Exercise details - Your answer must be one number: the count of lines below that hold the word "Microsoft".

Records shown -

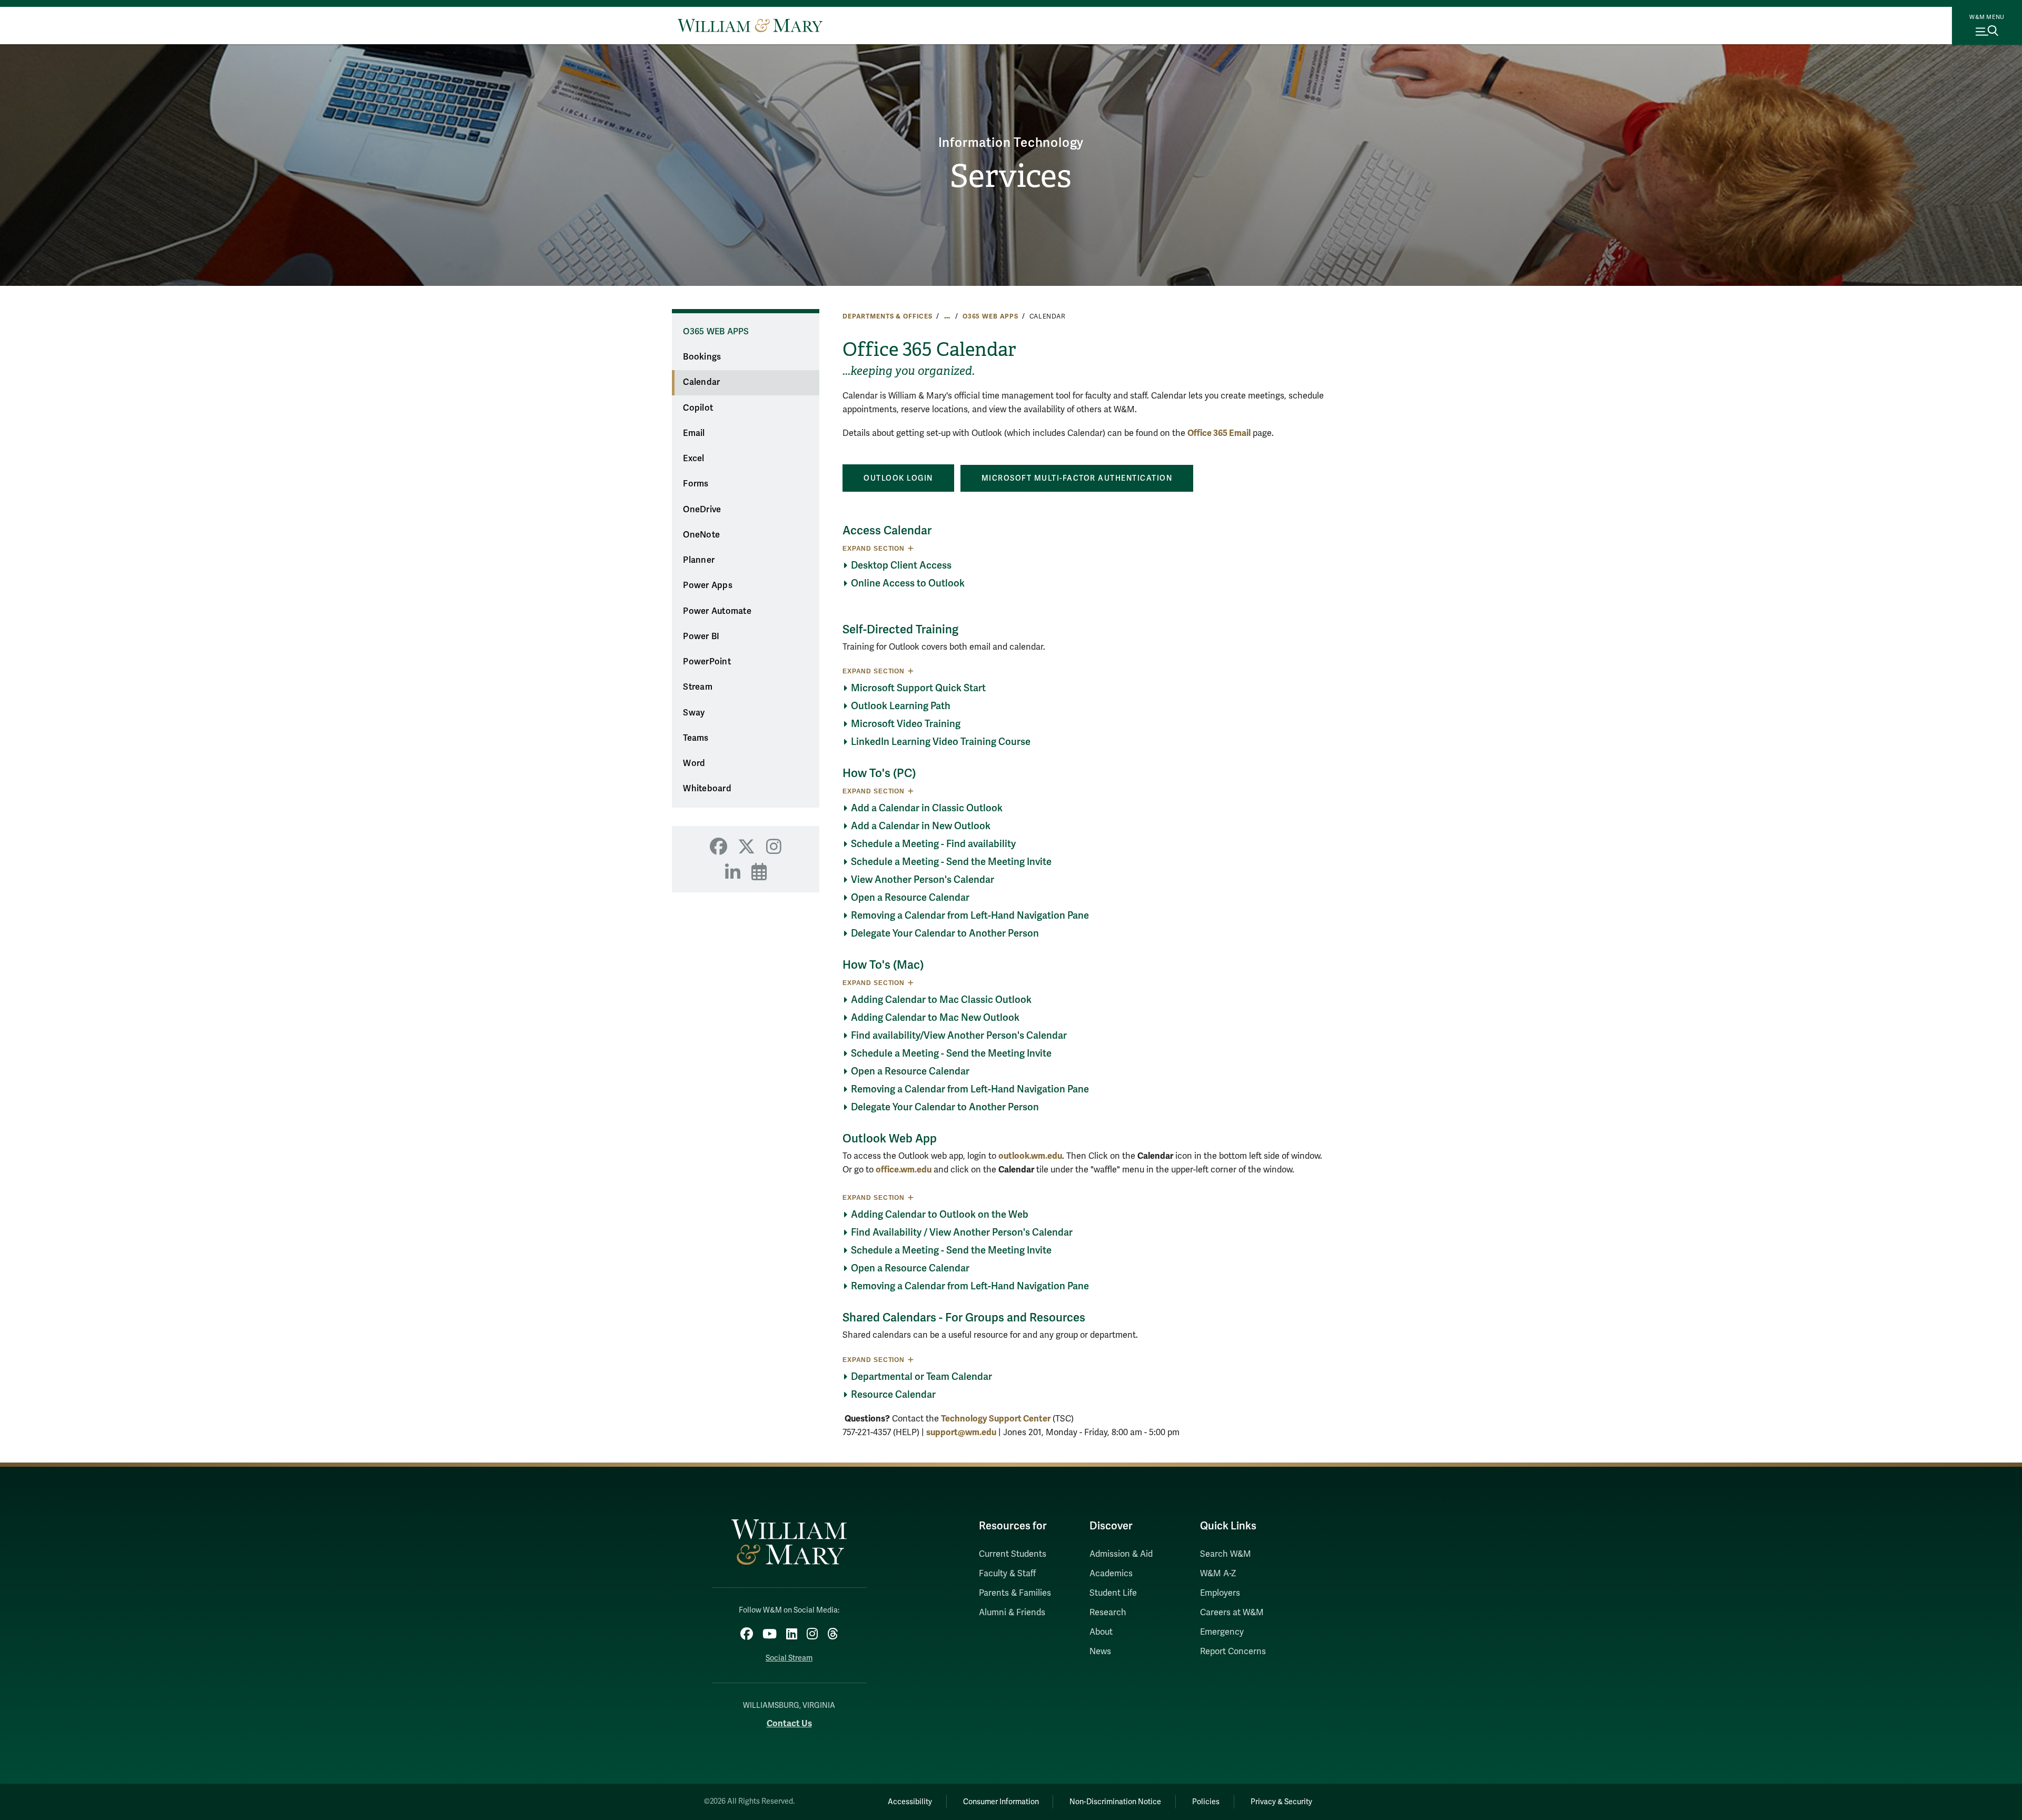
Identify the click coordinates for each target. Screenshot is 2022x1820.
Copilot (698, 408)
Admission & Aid (1121, 1554)
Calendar (701, 382)
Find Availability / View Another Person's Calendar (962, 1232)
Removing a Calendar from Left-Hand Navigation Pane (970, 915)
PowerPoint (707, 662)
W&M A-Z (1218, 1573)
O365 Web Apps (990, 316)
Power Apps (707, 585)
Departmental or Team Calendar (921, 1377)
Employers (1220, 1593)
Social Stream (789, 1658)
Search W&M (1225, 1554)
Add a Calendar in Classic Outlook (927, 808)
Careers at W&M (1232, 1612)
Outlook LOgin (898, 478)
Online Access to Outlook (908, 583)
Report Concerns (1233, 1651)
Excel (693, 458)
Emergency (1222, 1632)
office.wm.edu (903, 1169)
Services (1011, 176)
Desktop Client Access (901, 565)
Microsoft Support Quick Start (918, 688)
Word (694, 763)
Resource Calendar (893, 1394)
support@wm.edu (961, 1432)
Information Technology (1011, 143)
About (1101, 1632)
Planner (699, 560)
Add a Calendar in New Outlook (920, 826)
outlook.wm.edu (1030, 1155)
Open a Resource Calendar (910, 897)
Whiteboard (707, 788)
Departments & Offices (888, 316)
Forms (695, 484)
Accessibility (910, 1801)
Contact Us (789, 1723)
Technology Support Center (995, 1418)
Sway (694, 713)
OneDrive (702, 509)
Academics (1111, 1573)
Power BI (701, 636)
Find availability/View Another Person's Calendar (959, 1035)
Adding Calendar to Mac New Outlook (935, 1017)
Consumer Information (1001, 1801)
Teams (695, 738)
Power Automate (717, 611)
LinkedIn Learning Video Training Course (940, 742)
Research (1107, 1612)
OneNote (701, 535)
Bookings (702, 357)
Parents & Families (1015, 1593)
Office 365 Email (1219, 433)
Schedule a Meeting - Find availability (933, 844)
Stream (697, 687)
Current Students (1012, 1554)
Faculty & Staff (1007, 1573)
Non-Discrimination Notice (1115, 1801)
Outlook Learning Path (900, 706)
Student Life (1113, 1593)
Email (694, 433)
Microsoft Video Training (907, 724)
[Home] (750, 25)
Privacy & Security (1281, 1801)
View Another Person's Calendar (922, 880)
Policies (1206, 1801)
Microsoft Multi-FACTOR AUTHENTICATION (1077, 478)
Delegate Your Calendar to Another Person (945, 933)
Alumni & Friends (1012, 1612)
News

Exercise response - 3